= Fastest recorded tennis serves =

This article lists the fastest record serve speeds for men's and women's professional tennis.

The fastest, biggest recorded serve is by Sam Groth, at 263.4 km/h (163.7 mph) at a Challenger event. However, because radars are not strictly calibrated for Challenger events, the ATP does not recognize Sam Groth's serve as the official, tour-level record.
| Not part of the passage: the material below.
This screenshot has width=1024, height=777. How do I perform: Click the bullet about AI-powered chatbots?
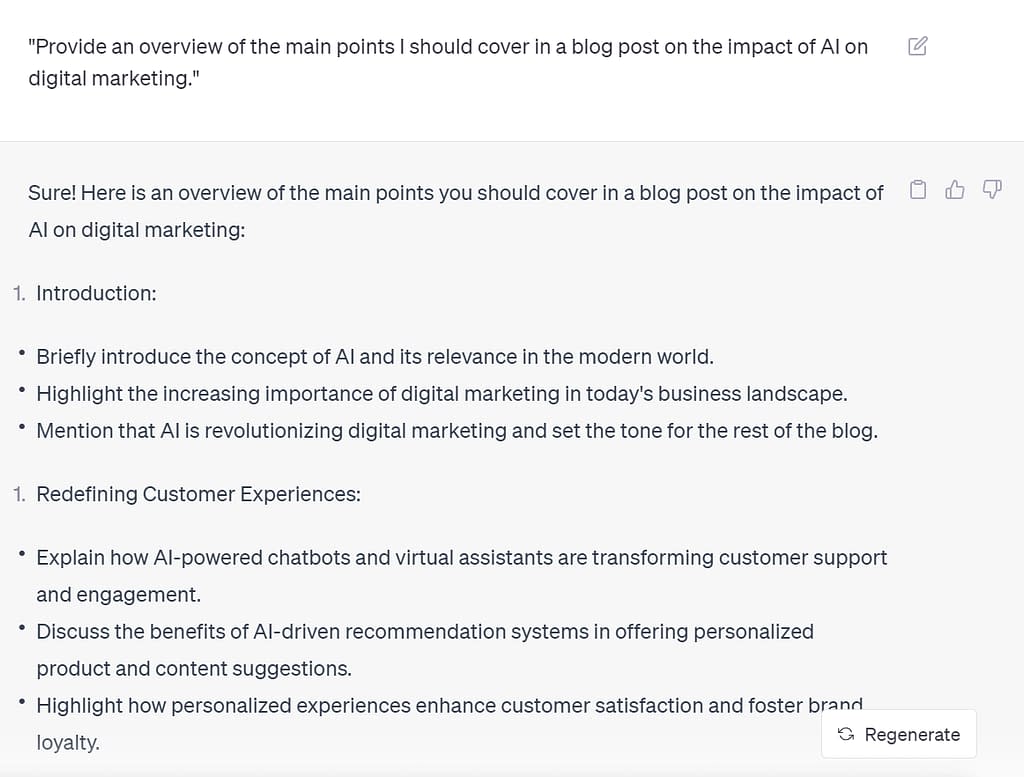pyautogui.click(x=461, y=558)
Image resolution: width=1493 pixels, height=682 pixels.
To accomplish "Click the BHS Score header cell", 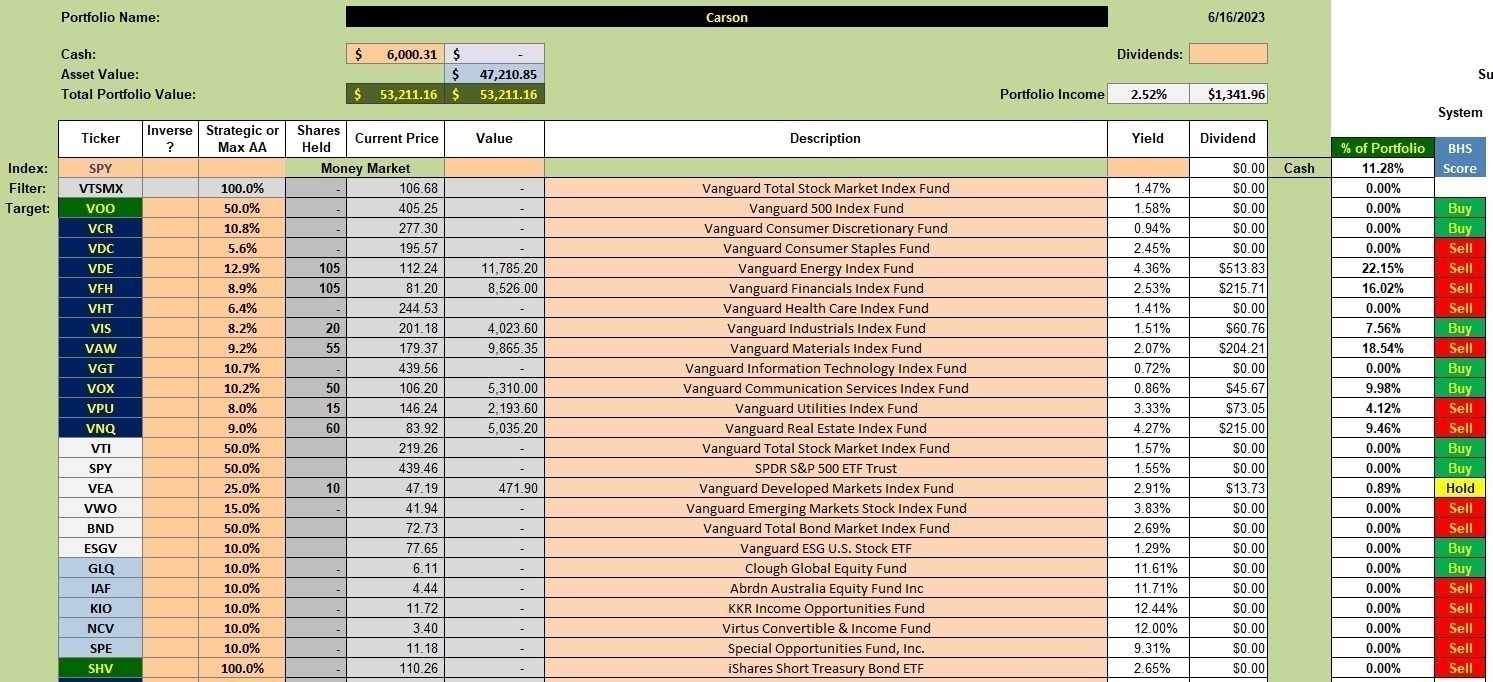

This list is not historically complete. There are reports from the 1920s, at a time when service motions were regulated differently (with mandatory one foot on the ground), that Bill Tilden had a serve that was clocked at 262.81 km/h (163.3 mph) but there is nothing to verify that. "Big Bill" Tilden also delivered another serve claimed to be officially measured at 163.61 mph (73.14 m/s / 263.30 km/h) in 1931. Britain's Mike Sangster had a serve allegedly timed at 154 mph (247.84 km/h) in 1963. Ellsworth Vines was clocked at 128 mph (206 km/h) and his 1930s contemporary Lester Rollo Stoefen sent down a serve timed at 131 mph (210.82 km/h). Also, Ellsworth Vines in the Wimbledon finals of 1932 clocked 194.73 km/h (121 mph) (without radar). The fastest serve claimed to be scientifically timed was the 137 mph (220.48 km/h) serve from Scott Carnahan at Los Angeles in 1976. Udayachand Shetty's winning serve was clocked by radar at 193.12 km/h (120 mph) using a wooden racquet, at the Gilbey Gins fast serve contest held in Chicago on 24 July 1976. This qualified him to take part in the finals at the West Side Tennis Club in Forest Hills Queens on 20 August 1976. Colin Dibley won the event with a serve of 209.21 km/h (130 mph). Then in 1981 a West German lawn tennis coach and statistician, Horst Goepper, claimed a serving speed of 199.53 mph (321.11 km/h) during a test in Weinheim.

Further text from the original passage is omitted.